Other details, like the functional form of \(\textcolor{orange}{\Lambda}\) (e.g., why is there a square root?), are also important. However, explaining that would require me to go into the asymptotics of the random effects estimator and that is a little beyond the scope of this addendum. The most important take-away from the section is that you understand what the different variance components mean. To make this more tangible, here is a list of corrolaries that significantly improved my understanding of the random effects estimator:

  • Consider \(\textcolor{green}{T=0}\): This Makes \(\textcolor{orange}{\Lambda} = 0\). This makes the random effects estimator equal to the pooled estimator. This makes sense because zero time periods is analogous to pooling everything together (i.e. we don’t differentiate between time periods)
  • Consider \(\textcolor{blue}{\sigma_{\delta}^{2}} = 0\). This also makes the random effects estimator equal to the pooled estimator. This time, zero variance in the across-group variance means that there is practically no across-group difference. This means that we pool everything across groups – Ta Da!
  • Consider \(\textcolor{red}{\sigma_{\epsilon}^{2}} = 0\). Again random effects estimator equals pooled estimator. If there is no variance across either time and groups, it follows that there is no variance in neither group nor variance. We pool again!
  • Putting all this together, it follows that we have a random effects estimator of and only if \(0 < \textcolor{orange}{\Lambda} < 1\). The edge cases of a random effects estimator, are a pooled estimator and a fixed effects estimator for \({0,1}\) respectively.

Phew–good job! If you’ve read that far, you have a very solid background in pooled, fixed effects, and random effects estimators. Now, let’s proceed to the meat of this section: How I used the random effects estimator to estimate correlations within time-invariant settings.

The fixed effects estimator is simple and effective–making it a popular tool amongst applied empirical researchers working with panel data sets. However, one of its main strengths can also be a major drawback. Recall that a fixed effects estimator demeans fully over time, aka it removes everything within a group that doesn’t vary over time. This makes it impossible to interact time-invariant variables with a fixed effects estimator because, well, it would just be removed! Luckily, we learned that we have a tool at our disposal that functions similarly to the fixed effects estimator, but doesn’t fully demean across both dimensions.

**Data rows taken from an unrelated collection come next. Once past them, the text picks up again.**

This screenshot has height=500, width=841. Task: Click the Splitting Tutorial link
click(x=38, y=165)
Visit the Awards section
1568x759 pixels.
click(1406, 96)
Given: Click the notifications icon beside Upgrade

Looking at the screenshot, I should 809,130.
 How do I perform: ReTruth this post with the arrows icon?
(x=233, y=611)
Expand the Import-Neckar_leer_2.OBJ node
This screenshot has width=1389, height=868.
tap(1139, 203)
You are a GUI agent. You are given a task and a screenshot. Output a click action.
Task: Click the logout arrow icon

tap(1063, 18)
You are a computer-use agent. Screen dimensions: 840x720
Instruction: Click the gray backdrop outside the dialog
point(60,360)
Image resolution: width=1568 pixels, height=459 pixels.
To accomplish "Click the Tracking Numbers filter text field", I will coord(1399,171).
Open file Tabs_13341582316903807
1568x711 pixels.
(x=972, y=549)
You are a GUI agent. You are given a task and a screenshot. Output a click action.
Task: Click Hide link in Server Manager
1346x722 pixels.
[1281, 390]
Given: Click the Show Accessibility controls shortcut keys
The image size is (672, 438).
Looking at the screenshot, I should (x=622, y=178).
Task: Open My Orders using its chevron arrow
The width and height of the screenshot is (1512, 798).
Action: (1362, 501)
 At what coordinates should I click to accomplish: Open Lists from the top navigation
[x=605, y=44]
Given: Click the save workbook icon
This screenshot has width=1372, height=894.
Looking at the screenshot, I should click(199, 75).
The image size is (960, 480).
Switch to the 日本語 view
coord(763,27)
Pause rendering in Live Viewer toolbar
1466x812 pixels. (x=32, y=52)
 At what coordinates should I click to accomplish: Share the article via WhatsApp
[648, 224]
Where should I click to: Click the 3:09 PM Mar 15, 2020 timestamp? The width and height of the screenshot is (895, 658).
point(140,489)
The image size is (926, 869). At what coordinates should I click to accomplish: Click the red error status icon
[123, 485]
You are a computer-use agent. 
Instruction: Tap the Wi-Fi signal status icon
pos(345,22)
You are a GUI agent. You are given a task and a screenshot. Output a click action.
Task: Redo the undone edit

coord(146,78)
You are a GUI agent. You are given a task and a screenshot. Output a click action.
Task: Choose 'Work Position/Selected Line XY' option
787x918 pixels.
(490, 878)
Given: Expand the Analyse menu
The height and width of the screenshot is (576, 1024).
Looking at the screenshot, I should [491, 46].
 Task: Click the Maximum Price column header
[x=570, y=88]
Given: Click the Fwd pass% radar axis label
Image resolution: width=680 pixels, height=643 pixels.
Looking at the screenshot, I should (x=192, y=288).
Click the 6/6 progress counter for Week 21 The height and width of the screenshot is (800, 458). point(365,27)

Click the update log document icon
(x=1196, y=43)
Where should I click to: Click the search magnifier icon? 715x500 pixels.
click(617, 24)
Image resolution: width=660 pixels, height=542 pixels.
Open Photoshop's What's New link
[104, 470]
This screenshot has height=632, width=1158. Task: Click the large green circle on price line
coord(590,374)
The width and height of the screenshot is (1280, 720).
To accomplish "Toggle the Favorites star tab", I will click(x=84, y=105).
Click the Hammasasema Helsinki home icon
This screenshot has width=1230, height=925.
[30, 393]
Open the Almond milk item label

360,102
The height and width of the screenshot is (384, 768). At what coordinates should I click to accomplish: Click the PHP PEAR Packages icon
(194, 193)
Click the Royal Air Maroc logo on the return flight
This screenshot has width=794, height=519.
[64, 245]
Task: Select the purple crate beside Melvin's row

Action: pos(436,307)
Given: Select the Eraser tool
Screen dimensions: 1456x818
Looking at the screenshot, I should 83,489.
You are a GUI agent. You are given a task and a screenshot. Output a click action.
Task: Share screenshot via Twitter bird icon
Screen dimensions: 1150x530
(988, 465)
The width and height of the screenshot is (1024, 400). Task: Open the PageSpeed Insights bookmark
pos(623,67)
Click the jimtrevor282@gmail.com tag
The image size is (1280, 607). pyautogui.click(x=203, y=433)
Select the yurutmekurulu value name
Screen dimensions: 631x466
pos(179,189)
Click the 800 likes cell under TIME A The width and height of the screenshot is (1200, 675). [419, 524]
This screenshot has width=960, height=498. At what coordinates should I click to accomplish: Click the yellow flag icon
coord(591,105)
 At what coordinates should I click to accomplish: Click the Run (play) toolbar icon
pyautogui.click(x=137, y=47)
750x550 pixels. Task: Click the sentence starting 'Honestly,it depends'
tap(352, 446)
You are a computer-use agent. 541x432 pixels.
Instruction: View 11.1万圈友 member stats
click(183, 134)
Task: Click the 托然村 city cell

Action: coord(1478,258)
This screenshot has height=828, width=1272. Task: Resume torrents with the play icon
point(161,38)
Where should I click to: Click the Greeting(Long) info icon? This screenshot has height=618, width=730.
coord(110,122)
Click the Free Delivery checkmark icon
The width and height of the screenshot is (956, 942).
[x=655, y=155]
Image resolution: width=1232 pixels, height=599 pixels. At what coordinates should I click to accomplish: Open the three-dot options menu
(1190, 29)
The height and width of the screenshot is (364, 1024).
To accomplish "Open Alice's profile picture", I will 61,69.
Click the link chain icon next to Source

I used a random effects model to analyze how the correlation between financial aid and international student enrollment changes within time-invariant institutional settings. This is really important because there is strong evidence (see, Bicak & Taylor 2021) that time-invariant institutional characteristics, e.g., research activity, location, and sector, are amongst the most important predictors of enrollment. My random effects specification interacts a categorical dummy variable for each of those time-invariant institutional characteristics with the financial aid variable.

By using the the across-group variance \(\textcolor{blue}{\sigma_{\delta}^{2}}\) I can still account for the across-group differences without having to fully demean across them. Isn’t that cool?

The coefficients on these interaction terms showed the marginal differences in enrollment changes across institutional settings. Summa summarum, this is a sneaky way to circumvent the principal weakness of the fixed effects estimator!

P.S.: I want to thank Ben Lambert whose YouTube series made summarizing key concepts exponentially easier.